We Can Bend the Curve to Bring Birds Back
The United States and Canada have lost 3 billion tastefulness birds since 1970a loss of 1 in 4 birds, equal to research published in Science in 2019. This steep ripen in abundance can be reversed with new scales of conservation actions that benefit not only birds but moreover wildlife and people. When birds thrive, we all win.
Action Needed70 Bird Species Are at a Tipping Point
The State of the Birds 2022 report sounds an watchtower well-nigh steep population losses in virtually all habitats. The report identifies 70 Tipping Point species that have lost half or increasingly of their tastefulness population since 1970, and are on tract to lose flipside half or increasingly in the next 50 years.
So let’s help birds surpassing they wilt endangeredbefore they require spare funding, protections, and decades of work to bring back. Proactive conservation is the fastest, most constructive strategy, and our weightier endangerment for success is now.
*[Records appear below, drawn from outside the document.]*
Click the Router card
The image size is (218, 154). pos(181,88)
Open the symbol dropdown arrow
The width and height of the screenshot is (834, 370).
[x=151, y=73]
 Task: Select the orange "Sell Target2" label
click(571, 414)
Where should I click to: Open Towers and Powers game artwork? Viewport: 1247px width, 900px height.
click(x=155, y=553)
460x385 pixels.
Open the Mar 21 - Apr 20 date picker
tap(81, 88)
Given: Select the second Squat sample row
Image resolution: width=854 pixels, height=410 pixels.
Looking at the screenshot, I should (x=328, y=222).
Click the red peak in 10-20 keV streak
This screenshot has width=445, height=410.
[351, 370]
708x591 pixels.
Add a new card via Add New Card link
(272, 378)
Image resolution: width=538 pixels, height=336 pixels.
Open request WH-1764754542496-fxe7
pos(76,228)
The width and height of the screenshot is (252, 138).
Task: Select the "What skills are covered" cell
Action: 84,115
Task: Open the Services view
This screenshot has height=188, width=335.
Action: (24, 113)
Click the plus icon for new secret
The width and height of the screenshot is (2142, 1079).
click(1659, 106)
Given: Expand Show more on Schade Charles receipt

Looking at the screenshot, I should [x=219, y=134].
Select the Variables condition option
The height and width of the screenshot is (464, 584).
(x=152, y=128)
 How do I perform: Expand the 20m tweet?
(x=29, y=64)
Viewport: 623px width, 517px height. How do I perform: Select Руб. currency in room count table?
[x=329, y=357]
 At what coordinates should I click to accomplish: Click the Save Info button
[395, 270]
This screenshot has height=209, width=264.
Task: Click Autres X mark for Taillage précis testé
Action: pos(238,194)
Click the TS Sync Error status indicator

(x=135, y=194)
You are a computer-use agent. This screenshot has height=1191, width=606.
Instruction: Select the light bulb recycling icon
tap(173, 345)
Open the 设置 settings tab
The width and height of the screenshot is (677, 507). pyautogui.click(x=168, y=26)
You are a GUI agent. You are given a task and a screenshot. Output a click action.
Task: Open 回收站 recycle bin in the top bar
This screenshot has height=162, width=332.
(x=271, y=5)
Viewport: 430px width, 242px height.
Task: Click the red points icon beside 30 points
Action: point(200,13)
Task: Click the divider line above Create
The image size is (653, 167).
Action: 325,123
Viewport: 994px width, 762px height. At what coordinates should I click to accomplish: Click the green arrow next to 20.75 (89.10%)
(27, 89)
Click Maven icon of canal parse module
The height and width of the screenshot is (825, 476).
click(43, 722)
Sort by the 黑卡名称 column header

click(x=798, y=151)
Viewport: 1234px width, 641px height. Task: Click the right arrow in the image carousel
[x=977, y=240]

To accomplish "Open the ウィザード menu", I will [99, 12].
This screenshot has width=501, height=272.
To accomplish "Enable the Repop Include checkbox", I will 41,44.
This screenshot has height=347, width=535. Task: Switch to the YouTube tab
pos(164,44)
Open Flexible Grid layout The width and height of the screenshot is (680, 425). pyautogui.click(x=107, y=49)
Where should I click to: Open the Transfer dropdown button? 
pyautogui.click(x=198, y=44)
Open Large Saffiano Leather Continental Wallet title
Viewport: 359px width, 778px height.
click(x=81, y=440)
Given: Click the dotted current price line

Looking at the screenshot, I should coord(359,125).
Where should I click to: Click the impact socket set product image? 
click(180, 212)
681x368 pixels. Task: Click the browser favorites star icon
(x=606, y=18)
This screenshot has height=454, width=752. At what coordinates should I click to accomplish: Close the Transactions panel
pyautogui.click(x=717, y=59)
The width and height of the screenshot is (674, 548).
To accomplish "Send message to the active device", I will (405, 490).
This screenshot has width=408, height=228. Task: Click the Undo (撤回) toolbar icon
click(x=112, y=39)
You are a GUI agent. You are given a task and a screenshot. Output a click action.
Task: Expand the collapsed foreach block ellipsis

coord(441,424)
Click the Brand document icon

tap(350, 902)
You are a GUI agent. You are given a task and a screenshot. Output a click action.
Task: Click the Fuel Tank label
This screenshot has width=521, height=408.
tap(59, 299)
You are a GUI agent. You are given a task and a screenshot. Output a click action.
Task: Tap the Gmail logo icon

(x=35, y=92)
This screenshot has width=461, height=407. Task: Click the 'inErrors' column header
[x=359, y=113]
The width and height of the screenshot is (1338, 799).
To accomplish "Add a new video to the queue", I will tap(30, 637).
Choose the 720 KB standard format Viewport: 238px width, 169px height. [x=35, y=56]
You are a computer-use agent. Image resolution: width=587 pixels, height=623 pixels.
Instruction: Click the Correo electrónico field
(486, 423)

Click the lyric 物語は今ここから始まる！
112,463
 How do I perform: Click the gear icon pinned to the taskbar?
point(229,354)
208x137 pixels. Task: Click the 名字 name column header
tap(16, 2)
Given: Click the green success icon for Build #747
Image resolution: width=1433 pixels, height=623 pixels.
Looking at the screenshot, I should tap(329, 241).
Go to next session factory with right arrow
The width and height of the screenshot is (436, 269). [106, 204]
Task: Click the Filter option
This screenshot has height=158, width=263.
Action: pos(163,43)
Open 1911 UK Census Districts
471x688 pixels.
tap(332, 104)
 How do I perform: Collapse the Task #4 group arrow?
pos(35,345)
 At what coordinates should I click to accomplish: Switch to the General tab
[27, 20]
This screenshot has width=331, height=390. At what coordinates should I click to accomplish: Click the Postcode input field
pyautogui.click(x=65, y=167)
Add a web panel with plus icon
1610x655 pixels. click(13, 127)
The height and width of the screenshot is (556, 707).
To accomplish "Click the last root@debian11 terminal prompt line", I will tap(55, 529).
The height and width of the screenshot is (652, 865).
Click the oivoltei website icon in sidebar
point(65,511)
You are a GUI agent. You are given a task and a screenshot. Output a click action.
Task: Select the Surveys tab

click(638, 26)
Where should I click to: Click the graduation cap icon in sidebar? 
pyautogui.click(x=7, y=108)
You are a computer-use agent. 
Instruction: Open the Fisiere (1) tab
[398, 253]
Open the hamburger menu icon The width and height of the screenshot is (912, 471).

Bird Conservation Benefits Everybody
The loss of 3 billion birds is an urgent biodiversity slipperiness that requires action. And the returns on helping birds will proffer well vastitude birds. Bird conservation offers unvigilant opportunities for locally led, voluntary efforts that will protect, connect, and restore our lands and waters.
Actions and initiatives to bring when birds can moreover play a role in achieving national goals for broader biodiversity protection, climate resilience, and environmental justiceall while staying true to the principles of benefitting all people, strengthening economies, using science as a guide, honoring Tribal sovereignty, and empowering private landowners as conservation drivers. The marrow line is that bird conservation benefits everybody: wildlife, people, unshortened ecosystems, and Planet Earth.
WHAT IS NABCI?
The U.S. Committee of the North American Bird Conservation Initiative (NABCI) is a coalition of 29 federal and state agencies, nonprofit organizations, and bird-focused partnerships that whop biological, social, and scientific priorities for North American bird conservation.